Nato Dominikos Theotokopoulos, cresce sull’Isola di Creta, allora “stato-da-mar” della Repubblica Veneta, come dunque cittadino veneto. A Venezia, si sposta all’età di 26 anni, dove approda in pieno tardo Cinquecento. È il fautore di una sintesi estetica fra la cultura greco-ortodossa e quella cattolico-romana, unendo la preziosità aurea bizantina con il realismo del Rinascimento e le arditezze del Manierismo. Le immagini delle icone sacre dell’Europa orientale, senza spazio né tempo, immobilizzate nella ieraticità della loro posa, vengono tradotte nel linguaggio del tardo Rinascimento italiano, e soprattutto veneto.
È proprio il “periodo italiano”, quello più denso di mistero e buchi narrativi nella vita. Scandire le tappe del Suo percorso di trasformazione, è proprio lo scopo dell’esposizione trevigiana. Significativo è l’inventario della Sua biblioteca toledana, in cui sono confluiti, libri acquistati, letti e postillati in Italia, che rivela che El Greco non mancava di un’educazione archeologica, letteraria, estetico-filosofica raffinata, cartina tornasole di scelte tematiche e iconografiche abbastanza eccentriche. Nelle sue tele, sanando in parte le lacune storiografiche, l’artista si racconta e apre la porta a personaggi reali.

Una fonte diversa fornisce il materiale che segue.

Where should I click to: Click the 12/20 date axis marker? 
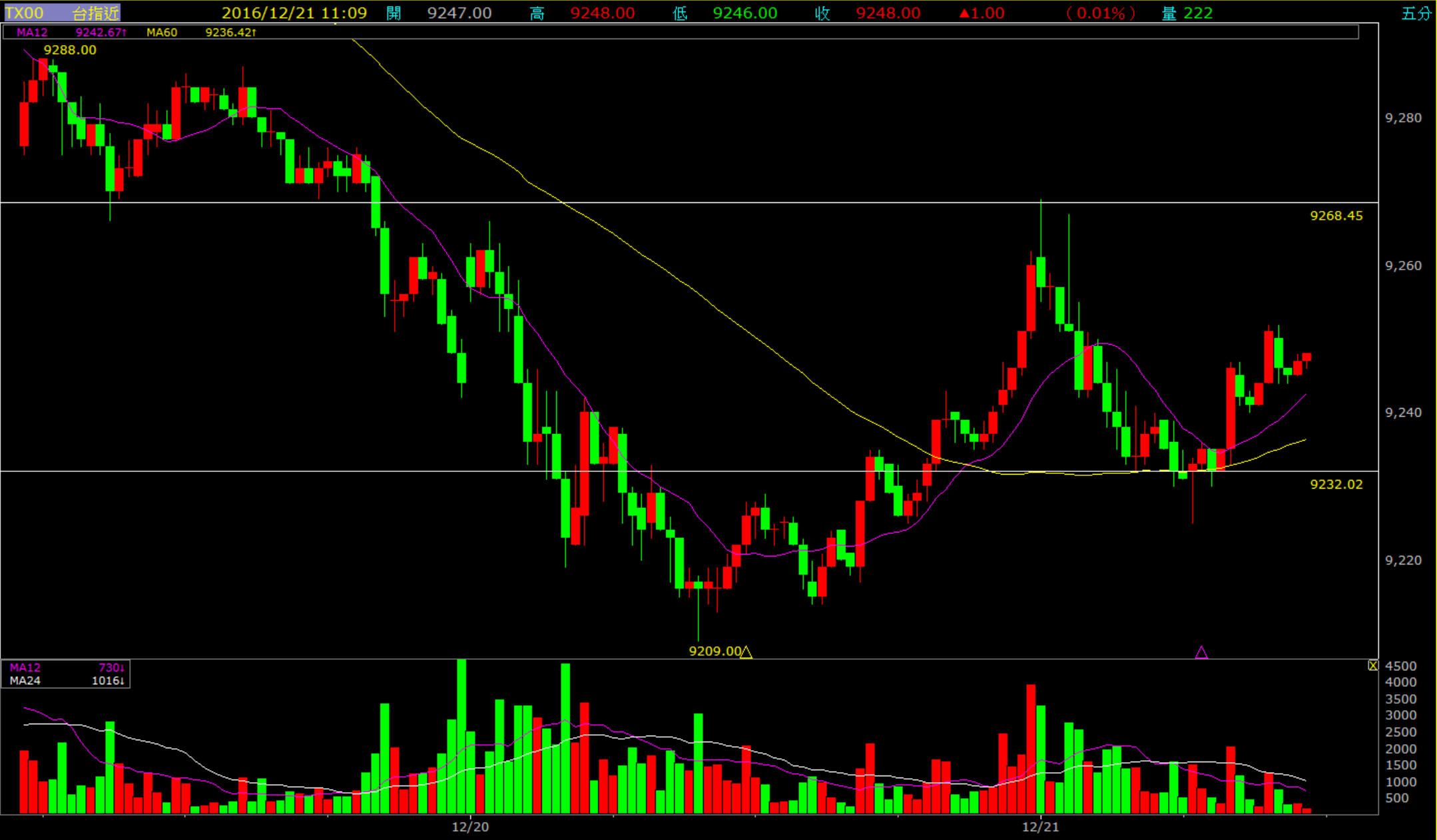click(470, 827)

A Candia (odierna Iraklion), già opera nel 1563 e nel 1566, con la qualifica professionale di “maistro” e di “sgourafos”, ma non sappiamo se, alla pratica tradizionale bizantina di pittore di icone, accompagnasse, come altri artisti veneto-cretesi suoi contemporanei (Giorgio Klontzas e Michele Damaskinos, tra gli altri), sperimentazioni di “maniera occidentale” o se, dei due modi, tentasse già una contaminazione, utilizzando incisioni. Si trasferisce, poi, nella Capitale dell’Isola . Un giovane El Greco entra in contatto diretto con i lavori dei maestri veneti.

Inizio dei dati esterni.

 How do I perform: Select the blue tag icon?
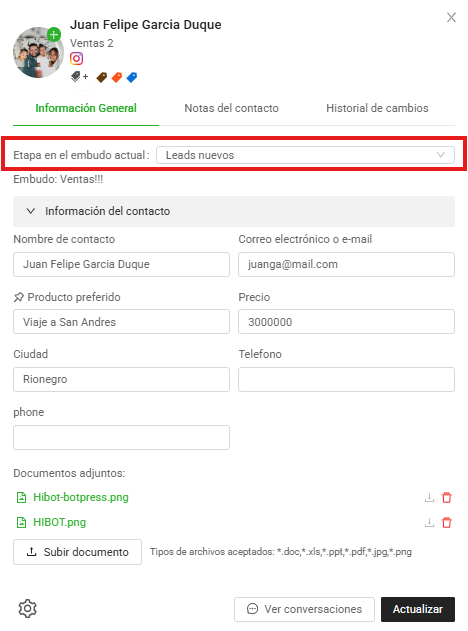pyautogui.click(x=132, y=77)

Nell’autunno del 1570, il pittore è a Roma, dove si è già fatto conoscere come ritrattista, ma ignoriamo presso chi fosse stabilito: il miniatore croato Giulio Clovio, allora al servizio dei Farnese, designandolo allievo di Tiziano, lo raccomanda, con lettera del 16 novembre 1570, al Cardinale Alessandro Farnese che lo accoglie, fino al licenziamento a metà luglio dell’anno successivo. Per poter continuare a lavorare, il successivo 18 settembre, s’inscrive alla corporazione di mestiere come miniatore. Di questo soggiorno, risulta fondamentale la lezione michelangiolesca, trasmessa dagli Zuccari, dal Sermoneta e dal Muziano.

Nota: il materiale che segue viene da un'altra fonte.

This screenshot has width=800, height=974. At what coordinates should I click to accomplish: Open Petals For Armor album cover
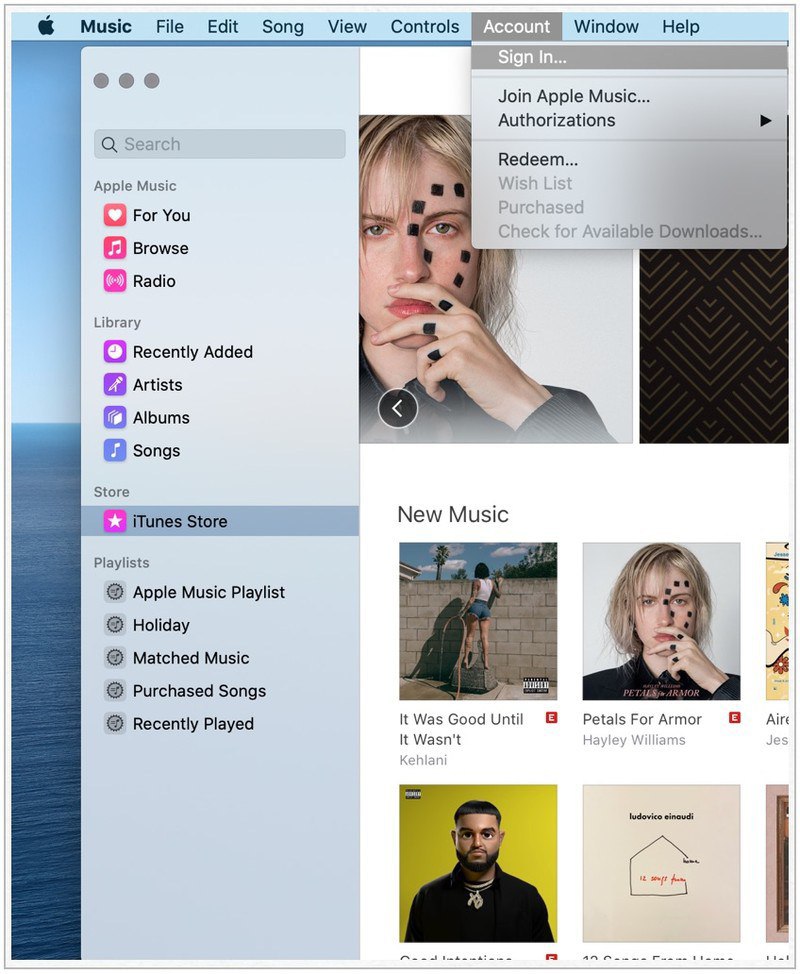pos(661,621)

Ed è, quindi, il silenzio sino al 1577, quando, artista maturo quale si trova a essere, è per certo insediato in Spagna: all’incirca quattro anni di vuoto impongono la domanda se Dominikos li abbia trascorsi a Roma o sia rientrato a Venezia. S’è anche supposto, che risalendo la penisola avesse potuto transitare per Parma, città natale di Correggio e Parmigianino, che nell’edizione delle Vite di Giorgio Vasari da lui posseduta e giunta fino a noi, dichiara di ammirare sommamente.
Se la finalità dell’icona consiste nella rappresentazione dell’invisibile, previo annullamento d’ogni riferimento temporale, in El Greco la rappresentazione del rapporto spazio-tempo è stata interessata da un’accelerazione incredibile, operata attraverso dinamismo, luce e colore. È stato capace di trasformare l’esperienza delle tarde derive della cultura figurativa orientale di Bisanzio in un evento unico per l’intera pittura europea. La matrice tardo-romana ha funzionato da trait d’union, come radice comune per l’arte bizantina e quella veneta. El Greco diventa, a sua volta, matrice per le avanguardie tra ‘800 e ‘900, in lui Picasso riconosce il semen della propria visione cubista.